In the summer of 1975, I was driving along the coast in the south of France on the way to visit a girl who’d been au pair to Michael Bialoguski. Michael was the self-appointed counter-espionage agent who’d outed Vladimir Petrov in a sensational Western anti-Soviet coup in Australia in 1954. I write about Michael in Part Two of Are You Going to do that Little Jump?
Danielle, the au pair, was French; I was born in France, so in the course of my many visits to Michael, trying to write a stage blockbuster celebrating his historic cold war triumph, Danielle invited me to drop in and see her mother, her brother etc. on one of my occasional trips to France.
So, there I was in my mini driving the Cote d’Azur when I saw something in the road. I slowed… it was a white fluttering thing; yes, it was a dove. And then all at once a person appeared; a frantic looking female, waving her arms, ran out to stop me. She rescued the dove and then asked me where I was headed. Hitching lifts was common all over Europe in those days. It turned out that I could conveniently drop her off at her address.

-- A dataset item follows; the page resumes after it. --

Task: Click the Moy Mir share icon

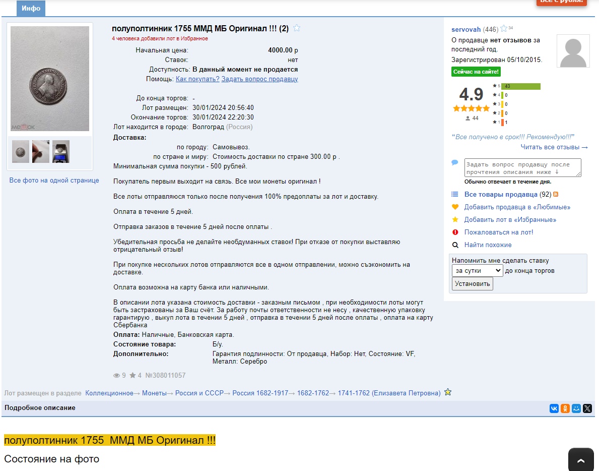Action: [576, 408]
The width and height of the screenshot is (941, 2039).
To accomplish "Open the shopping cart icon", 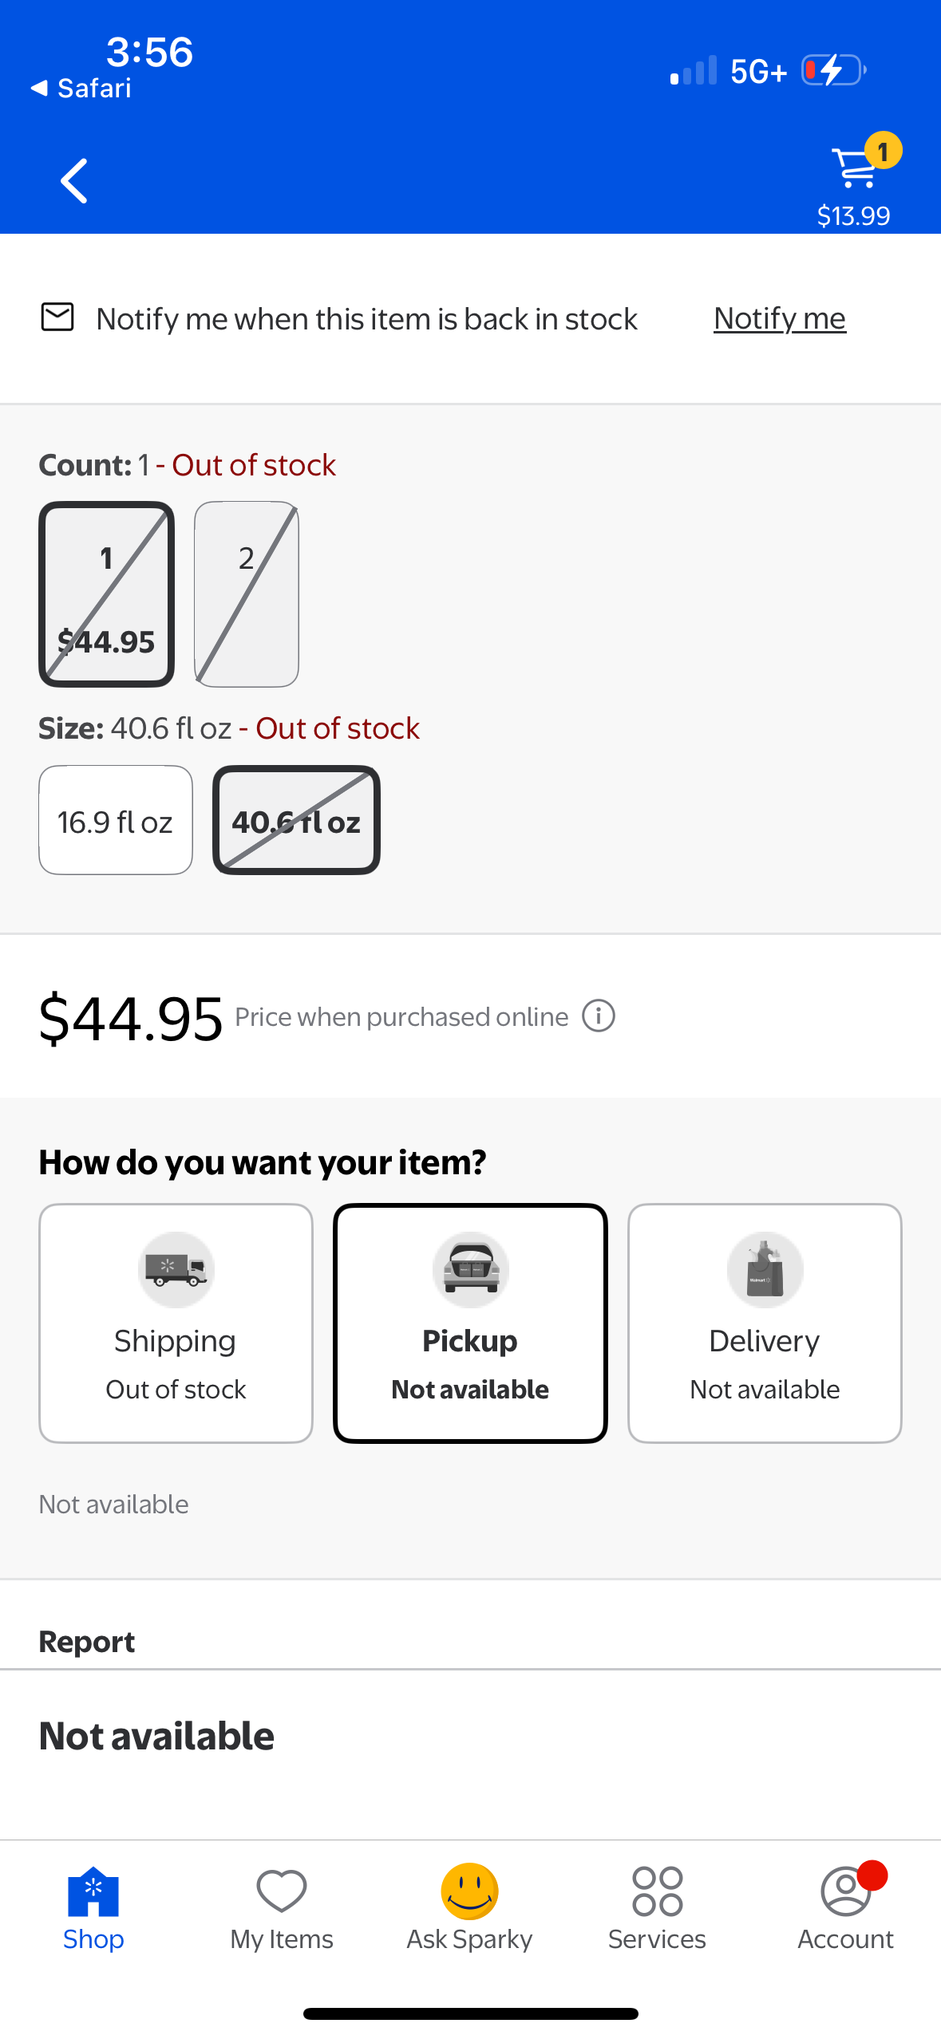I will point(856,167).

In the course of the drive, she told me that she was on holiday, lived in Paris, aspired to be an actress and – since my connection with theatre obviously implied that our meeting must be some sort of divine intervention (doves are a routine way for the gods to get your attention), she told me, with great excitement, that she had come across a fascinating play text revealing a humanitarian outrage involving experimentation on live humans. She would have liked to offer it to her ‘group’ but they weren’t ready, so…? Her name was Claudine Vattier.
At the time, I was feeding edgy scripts to the King’s Head theatre, superbly chaotically managed by Dan Crawford. In spite of Joan’s (Dan’s wife) best efforts, the lacunae in show bookings offered a rare opportunity to fill gaps.
We were in the middle of the Cold War, so a text exposing the horrors of regime practice in Soviet Russia would be perfect for the time. Ideal for the rising, scary fringe.
Before Claudine bailed out, she told me that she and a Russian colleague, Olga, had themselves translated this inflammatory play into French from – Spanish. How come Spanish…? Well, the author lived in Argentina and wrote in Spanish – but he was, in fact, a Hungarian. A refugee… in fact a noble refugee. Count Nicholas Wenckheim.
Claudine promised to send me a copy of her translation.